のぶはノートを抱きしめながら、心に小さな火が灯ったのを感じました。
速記の猛勉強
その日から、のぶは手作りした五十音表と次郎の本で、速記の猛勉強を始めました。
そんなある日、若松家に羽多子が訪ねてきました。
節子が玄関を開けると、羽多子は驚いて頭を下げました。



急にすみません・・・
あの、のぶはおりますか?



はい。
あの、今ちょっとあれですけんど・・・
どうぞおあがりください
節子は笑いながら、羽多子を家に上げ、のぶのいる部屋をそっと開けて見せました。
ぶつぶつと何かを唱えながら机に向かうのぶを見て、羽多子が首を傾げました。



あの子、何しゆうがでしょうか?



速記の練習です。
次郎が使いよった本を届けたら、寝る間も惜しんで勉強しゅうみたいです



あれ、お母ちゃん!いらっしゃい!
のぶが振り返ると、羽多子は拍子抜けしました。



何しにって、あんたが一人で塞ぎこんじゅうがじゃないかと心配で来てみたら・・・
夕方、羽多子は節子と焼け野原を歩きながら話しました。



昔から、のぶはああながです。
やりたいことが見つかったら、ガーッと猪突猛進で、周りが見えんなってしもう



のぶさんはまだ若いき・・・
若松の家には縛られてほしくないがです
節子は大阪の長男の家に行くことを決めており、のぶに「自由になってほしい」と願っていました。
突然の来客
その日、柳井家に思いがけない客がやってきました。
玄関先に現れたのは、辛島健太郎。



なんで?福岡帰ったんだよね?



帰ったっちゃけど、家、全部燃えて、跡形もなかったっちゃんね
健太郎は家族は無事だったものの、家を失い、家を立て直すために戻ってきたと説明しました。



寂しかったったい!会いたかったとよ
健太郎は強引に嵩を抱きしめました。
千代子は微笑ましく二人を見つめました。



まあ、ゆっくりしていってください。
うちは大歓迎やき



よかった〜!
ここまで来て追い返されたら、路頭に迷っとったとです。



ほんじゃあ柳井くん、早速仕事ば探すばい。
一緒んちかっぱ頑張るったい!
久しぶりに笑った嵩を見て、千代子としんは顔を見合わせて微笑みました。
闇市での出会い
のぶは速記の練習のため、闇市へ。
人混みの中を歩き、客と行商人のやりとりをひっそりと速記で書き記していました。
その近くで、酒を飲み交わす二人の男がいます。
東海林は、闇酒を手に、部下の岩清水に向かって大声で演説していました。



日本中、どこもかしこも、衣食住、何もかもが足らん!
それでもこの国の人らあは、頑張って少しずつ復興しようとしゅう!
その時、速記をするのぶの姿が東海林の目に留まりました。



何をメモしゆうで!君は敵国のスパイか!
東海林はのぶに興味を示し、話しかけました。



ち、違います!
色んな人の話を聞きゆうがです



なんで?



家が焼けてもへこたれず、たくましい人らあの会話を書き取りよったら、うちも励まされるがです
東海林は手招きして、のぶを近くに呼びました。



ほう、速記ができるがか



まだまだ勉強中ながですけんど



素晴らしいねえ。
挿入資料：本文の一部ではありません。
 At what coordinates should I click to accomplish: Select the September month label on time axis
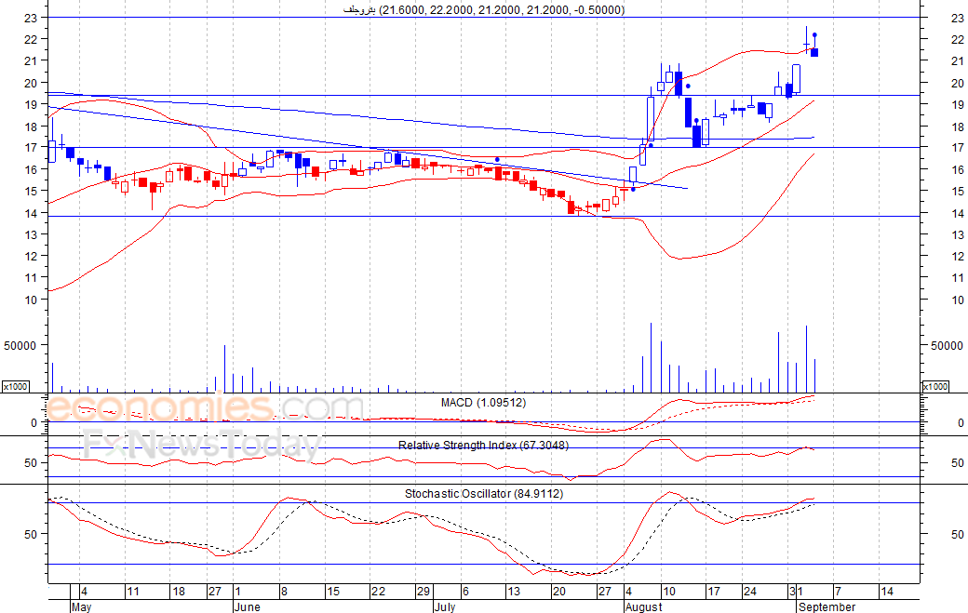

好奇心、探求心、しぶとさ、図々しさ。
新聞記者に必要なものを、すべて持ち合わせちゅうき。



君のような人を我が社は待っちょった!採用!
東海林はのぶに名刺を渡しました。



東海林さん!何、無責任なこと言ゆうがですか



明日、我が社の編集局に来たまえ!待ちゆうきねや!



ちょっと東海林さん!飲みすぎです!行きますよ
酔っ払いの男からのぶが渡された名刺には、『高知新報』と書かれていました。
入社試験
翌朝、高知新報の編集局を訪ねるのぶ。
しかし、東海林は前夜のことを覚えていません。



どちらさま?
のぶは速記の手帳を取り出して、前夜の会話を音読しました。



”君のような人を我が社は待っちょった。採用”



確かにそのとおり、言うてました



俺にそんな権限あるわけないやろ
東海林は、入社試験を受けることをのぶに勧めます。



近々、入社試験があるがや。
受けてみたら?
試験の心構えはできていませんでしたが、今ののぶに失うものは何もありませんでした。
挑戦するだけしてみようと、のぶは入社試験を受けることを決意します。
厳しい面接
新聞社の入社試験は、筆記試験、実地試験、面接の三段階です。
面接では、面接官の一人、霧島がのぶの過去を厳しく追及しました。
あなた、女子師範の学生の頃、弊社の新聞に載りましたね?
記事にはこう書いてある。
朝田のぶさんは『愛国の鑑』である、と
なぜ教師を辞めたがですか?
のぶは誠実にすべてを話しました。



私は、子どもたちに立派な兵隊さんになれと説き、何人もの教え子たちを戦争に仕向けてしまいました



純粋な子どもたちに間違った教育をしました。
ですから、もう二度と教壇に立つ資格はないと思い、辞職しました
軍国主義から民主主義に乗り換えたとでも?
信じられんね



アメリカの民主主義がそんなに素晴らしいものかどうか、私にはまだ分かりません



今度こそ間違えんように、周りに流されず、自分の目で見極め、自分の頭で考え、引っくり返らん確かなものをつかみたいがです
もう結構です
のぶが退室した後、霧島は厳しい表情で名前の欄にペンで横線を引きました。
ただでさえ、うちは進駐軍に目をつけられちゅう。
あんなきれいごと言うても過去は拭えんき
しかし、東海林が立ち上がります。



ちょっと待ってください。
彼女は、今の女性たちの代表だと言うてもえい



みんな彼女のように打ちのめされ、彼女と同じ思いを抱えちゅうがや。
世の中も、俺も、あんたも、変わらんといかんがじゃないですか!責任は俺が持ちます。
東海林の熱意により、のぶの採用が決まりました。



編集部は人手不足で、猫の手も借りたいくらいながや。
猫の手として採用する



たまるかー!
新聞社を出て歩いていると、少しずつ喜びがこみ上げてきました。
足は徐々にスピードを上げていき、のぶは、気づけば風を切って走っていました。
新たな出発
のぶの採用の報告を受けて、朝田家の人々は、あんぐりと口を開けました。



新聞に載るがじゃのうて、新聞の記事書くがか?



このご時世に、仕事が見つかっただけでも立派なもんじゃ・・・でかいた!おめでとう
久しぶりの明るい知らせに、釜次は大喜びしました。
しかし、一人冷静な蘭子が心配を口にしました。



お姉ちゃんが記者・・・・大丈夫?



確かに、なんか要らんことしそうやね
急に皆から心配そうな視線を向けられ、のぶは口を尖らせました。



まあ、何とかなるやろう!
メイコが仕切り直し、皆が声を上げて笑いました。
引っくり返らない確かなものをこの目で探すため・・・
のぶの新しい人生が始まろうとしていました。